I think J equals 6000km2 the 2 is squared

e=108

 

oooo purty pentagram

 

Oh I know how to do this, actually very easy (I like geometry!). Lots of pthagorean therom and sin cos tan stuff! ...but my quackulator died so I will do it once I can get new batteries. Not to mention it is like 6am, and I am running off 2 hours of sleep.

Me: Ok time to do some trigonometry!
Brain: Trig? Oh no you don't! You did not give me enough sleep! Now where is that "dumb blonde" button... ah! *push* :bump2:
Me: ok so its sin(108/3......) ...errrrrrrpplllhhhhh... OH LOOK! SHINY OBJECT!!! YAY!!!!1! *runs across room* :bounce:

 

WARNING!! SPOILER BELOW!!
A=200
B=323.6
C=123.0
D=76.0
E=29.0
F=161.7

(these are in degrees)
G=36
H=108
I=72

J=68819.1

Like I said, I'm a math geek.

 

Here's one: An army jeep left its base at 12 noon for a destination 300 miles distant across a flat terrain. The jeeps average rate the first hour was 40 mph, during the second hour 45 mph, during the third 50 mph, ect. At 1:40 pm, a helicopter, traveling at a uniform rate of 75 mph, set out to over take the jeep. At what time did the helicopter reach the jeep?

 

Convert the shit to real units and I might try to solve it

*mumbles about stupid people using stupid units*

 

units don't matter, :mno: you'd get the same answer if you convert all the distances to km, and all speeds to kmph.

 

it looks like the top of a cut diamond

 

250 miles out at 5 PM I would guess, given constant directions.

 

250 miles out at 5 PM I would guess, given constant directions.

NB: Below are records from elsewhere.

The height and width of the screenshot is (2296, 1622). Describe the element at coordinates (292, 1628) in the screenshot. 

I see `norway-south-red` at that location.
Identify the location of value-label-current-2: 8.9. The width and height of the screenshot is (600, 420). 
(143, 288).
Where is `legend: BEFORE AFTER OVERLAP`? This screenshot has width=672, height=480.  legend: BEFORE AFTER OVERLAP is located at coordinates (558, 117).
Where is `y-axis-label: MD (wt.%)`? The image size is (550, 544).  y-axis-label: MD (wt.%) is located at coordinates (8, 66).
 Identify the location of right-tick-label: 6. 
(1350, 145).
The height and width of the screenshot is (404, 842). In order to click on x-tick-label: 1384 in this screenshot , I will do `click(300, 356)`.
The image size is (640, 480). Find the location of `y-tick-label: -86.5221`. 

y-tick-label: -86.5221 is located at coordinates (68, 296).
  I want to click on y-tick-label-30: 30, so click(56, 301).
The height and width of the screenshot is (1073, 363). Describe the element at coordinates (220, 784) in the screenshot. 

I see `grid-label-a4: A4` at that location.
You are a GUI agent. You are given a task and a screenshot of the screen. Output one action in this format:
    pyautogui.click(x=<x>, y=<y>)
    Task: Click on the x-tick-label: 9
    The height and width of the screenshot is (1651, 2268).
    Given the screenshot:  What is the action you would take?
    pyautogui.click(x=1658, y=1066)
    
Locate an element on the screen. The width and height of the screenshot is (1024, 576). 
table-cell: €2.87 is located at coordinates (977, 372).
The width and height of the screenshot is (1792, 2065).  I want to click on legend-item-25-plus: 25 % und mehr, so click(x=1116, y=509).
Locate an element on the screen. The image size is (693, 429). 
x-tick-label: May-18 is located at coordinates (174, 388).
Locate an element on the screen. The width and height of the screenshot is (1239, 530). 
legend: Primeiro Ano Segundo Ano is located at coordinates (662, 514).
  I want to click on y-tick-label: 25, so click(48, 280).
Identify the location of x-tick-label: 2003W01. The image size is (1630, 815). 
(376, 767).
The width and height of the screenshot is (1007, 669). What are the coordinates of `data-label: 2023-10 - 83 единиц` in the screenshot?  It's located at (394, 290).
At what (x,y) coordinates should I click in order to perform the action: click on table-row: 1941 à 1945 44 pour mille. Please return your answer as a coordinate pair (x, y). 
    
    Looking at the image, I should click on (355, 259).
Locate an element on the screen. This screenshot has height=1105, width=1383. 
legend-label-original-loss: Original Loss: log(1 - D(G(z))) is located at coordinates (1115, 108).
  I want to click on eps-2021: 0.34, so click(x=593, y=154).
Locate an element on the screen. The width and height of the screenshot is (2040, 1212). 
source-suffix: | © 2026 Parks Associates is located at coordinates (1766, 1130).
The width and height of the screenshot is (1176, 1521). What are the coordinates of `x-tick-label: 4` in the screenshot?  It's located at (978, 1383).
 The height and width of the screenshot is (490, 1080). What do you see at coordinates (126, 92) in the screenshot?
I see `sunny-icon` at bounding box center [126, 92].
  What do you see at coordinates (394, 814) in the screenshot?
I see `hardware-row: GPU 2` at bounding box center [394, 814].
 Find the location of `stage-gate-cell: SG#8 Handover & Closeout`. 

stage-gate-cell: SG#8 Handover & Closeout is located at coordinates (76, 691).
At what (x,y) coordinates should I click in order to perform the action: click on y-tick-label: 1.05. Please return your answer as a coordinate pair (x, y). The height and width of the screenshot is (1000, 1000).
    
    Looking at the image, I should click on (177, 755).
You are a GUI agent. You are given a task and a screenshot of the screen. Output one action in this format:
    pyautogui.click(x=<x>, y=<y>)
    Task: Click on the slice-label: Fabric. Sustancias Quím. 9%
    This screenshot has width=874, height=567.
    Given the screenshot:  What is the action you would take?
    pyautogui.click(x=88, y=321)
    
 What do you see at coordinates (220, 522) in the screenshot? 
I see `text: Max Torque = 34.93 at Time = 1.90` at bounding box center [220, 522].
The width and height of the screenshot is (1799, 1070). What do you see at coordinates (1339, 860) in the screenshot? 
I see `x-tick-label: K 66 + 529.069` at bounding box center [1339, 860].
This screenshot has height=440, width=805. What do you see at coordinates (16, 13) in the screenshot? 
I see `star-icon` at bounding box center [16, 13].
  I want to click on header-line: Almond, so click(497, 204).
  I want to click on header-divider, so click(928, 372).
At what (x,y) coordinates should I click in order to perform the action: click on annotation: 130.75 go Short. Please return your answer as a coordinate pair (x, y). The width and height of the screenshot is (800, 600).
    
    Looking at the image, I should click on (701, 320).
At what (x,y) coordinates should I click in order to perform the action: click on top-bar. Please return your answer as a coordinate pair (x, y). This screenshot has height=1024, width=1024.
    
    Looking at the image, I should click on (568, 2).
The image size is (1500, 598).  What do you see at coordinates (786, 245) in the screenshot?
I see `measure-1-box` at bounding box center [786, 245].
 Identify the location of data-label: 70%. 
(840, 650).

edit to add given no time change zones were crossed.

 

Of course, if the jeep stopped to take a bathroom break.........:hungry:
or to eat......or both....
or....

 

The helicopter will reach the jeep at 5:00pm.

The helicopter will reach the base at 5:40pm, the jeep will reach the base at ~5:46:09.23pm.

 

Eye level will be at 60 inches above sea level at each end.
Location: on the ocean where nothing is between both sets of eyes
Conditions: calm; no wind
What is the greatest distance, in linear feet, one set of eyes can look toward the horizon
and see the other set of eyes?

 

I hate math so I am not going to solve it with numbers, but this is how (I assume) you solve it.

Figure out the curvature of the earth, and take a tangential point to the surface, and see how long out the line goes before it is 5 feet from the surface. Using sin, cos, and tan and all that good stuff. The radius of the earth could be related to the unit circle and scaled acordingly.

 

Would a straight line sitting atop a circle help one to get started?